The announcement of rate cut from several major central banks in the world has pushed policymakers in the European Union (EU) one step further towards stimulus as the coronavirus situation unfolds in Europe.
The U.S. Federal Reserve, in a surprise move, lowered the target range for the federal funds rate by 50 basis points on Tuesday to counter risks posed by the novel coronavirus outbreak. Earlier on Tuesday Australia’s central bank also announced its decision to lower the official interest rate to a record low of 0.50 percent.
The U.S. rate cut came after G7 finance ministers and central bank governors sat for an emergency conference call earlier on Tuesday. They reaffirmed commitment to “use all appropriate policy tools” to achieve growth and safeguard against downside risks given the potential impacts of COVID-19 on global growth.
Even before Tuesday, the rapid development of the coronavirus outbreak in Europe in the past few days had made many analysts believe that stimulus measures will come sooner rather than later.
A majority of EU countries have reported COVID-19 infections, with the total number of confirmed cases standing at around 3,000 by Tuesday, according to the World Health Organization.
Germany, in the past seven days, has seen its number of confirmed cases climbing from just about 20 to nearly 200. In Italy, Europe’s worst affected region, over 2,000 people were diagnosed with COVID-19.
In a statement on Monday, Dutch bank ABN AMRO said it expected an imminent easing of monetary policy by all major central banks, potentially in a coordinated fashion.

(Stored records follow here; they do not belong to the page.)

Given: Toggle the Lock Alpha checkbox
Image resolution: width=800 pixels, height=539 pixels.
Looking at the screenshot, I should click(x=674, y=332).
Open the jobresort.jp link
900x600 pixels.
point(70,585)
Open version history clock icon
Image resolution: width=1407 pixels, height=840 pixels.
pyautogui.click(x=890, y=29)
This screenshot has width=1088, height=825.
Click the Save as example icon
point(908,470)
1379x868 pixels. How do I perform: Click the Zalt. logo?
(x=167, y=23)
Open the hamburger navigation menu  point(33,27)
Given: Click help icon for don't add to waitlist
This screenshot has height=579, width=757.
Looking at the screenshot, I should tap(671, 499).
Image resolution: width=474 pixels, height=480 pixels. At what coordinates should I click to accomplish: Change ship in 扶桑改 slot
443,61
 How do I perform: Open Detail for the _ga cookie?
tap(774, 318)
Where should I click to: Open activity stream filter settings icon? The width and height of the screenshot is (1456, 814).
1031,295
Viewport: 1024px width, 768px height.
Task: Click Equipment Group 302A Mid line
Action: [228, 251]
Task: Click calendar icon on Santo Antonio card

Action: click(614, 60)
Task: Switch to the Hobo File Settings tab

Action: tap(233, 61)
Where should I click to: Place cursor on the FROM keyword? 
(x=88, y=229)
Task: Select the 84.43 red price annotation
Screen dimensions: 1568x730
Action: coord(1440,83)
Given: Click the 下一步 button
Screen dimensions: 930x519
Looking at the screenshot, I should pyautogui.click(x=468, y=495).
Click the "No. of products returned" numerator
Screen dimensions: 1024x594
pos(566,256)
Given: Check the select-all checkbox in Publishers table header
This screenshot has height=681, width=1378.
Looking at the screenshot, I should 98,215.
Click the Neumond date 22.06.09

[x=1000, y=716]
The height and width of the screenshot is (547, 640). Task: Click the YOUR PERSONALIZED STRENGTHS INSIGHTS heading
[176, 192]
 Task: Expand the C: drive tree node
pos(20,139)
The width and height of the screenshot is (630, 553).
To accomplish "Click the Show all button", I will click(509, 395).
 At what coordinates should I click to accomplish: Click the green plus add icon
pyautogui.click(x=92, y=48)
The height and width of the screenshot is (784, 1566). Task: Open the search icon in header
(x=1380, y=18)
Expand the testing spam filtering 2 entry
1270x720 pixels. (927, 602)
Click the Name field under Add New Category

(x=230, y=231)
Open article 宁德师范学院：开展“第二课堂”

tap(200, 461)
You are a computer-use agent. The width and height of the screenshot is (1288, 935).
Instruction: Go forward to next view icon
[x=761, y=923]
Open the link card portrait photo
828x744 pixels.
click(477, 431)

Downside risks to the economic outlook have intensified over the last week, given the spread of the coronavirus around the world, analysts from ABN AMRO said.
The global economy is experiencing predominantly a demand shock, where rate cuts can be helpful to cushion the economic fall-out, they said.
That being said, ABN AMRO expected a fresh round of monetary stimulus from the ECB on its next policy meeting in March, including taking the deposit rate further into the negative territory by 10 basis points.
On late Monday, ECB President Christine Lagarde said in a statement that the central bank stands ready to “take appropriate and targeted measures, as necessary and commensurate with the underlying risks,” given the fast developing situation of the coronavirus outbreak worldwide.
“The ECB is closely monitoring developments and their implications for the economy, medium-term inflation and the transmission of our monetary policy,” Lagarde said.
Friedrich Heinemann, an economist from the Leibniz Center for European Economic Research in Mannheim, said expectations regarding the ECB’s interest rate policy have changed abruptly given the COVID-19 outbreak in Europe, “so much so in fact that a further interest rate cutting even deeper into negative territory is no longer being ruled out.”
Heinemann also pointed out the need for the fiscal policymakers to step in. “After the 2009 financial crisis, the coronavirus could become the second textbook case where a coordinated European stimulus package makes sense,” he said in a statement dated Friday.
Fiscal countermeasures should be designed in such a way as to allow rapid assistance to the sectors particularly affected, Heinemann noted. Possible measures may include temporary reduction in VAT rates to stabilize private consumption.
Heinemann’s call for coordination among EU countries was echoed by French Minister of the Economy and Finance Bruno Le Maire, who said on Tuesday that “We want a strong and coordinated response at the level of the euro zone and the G7” after having a telephone conversation with Lagarde.
On Monday, the Organization for Economic Cooperation and Development cut this year’s global growth projection by 0.5 percentage point to 2.4 percent, warning about further downside risks unless governments take actions to limit the spread of the novel coronavirus.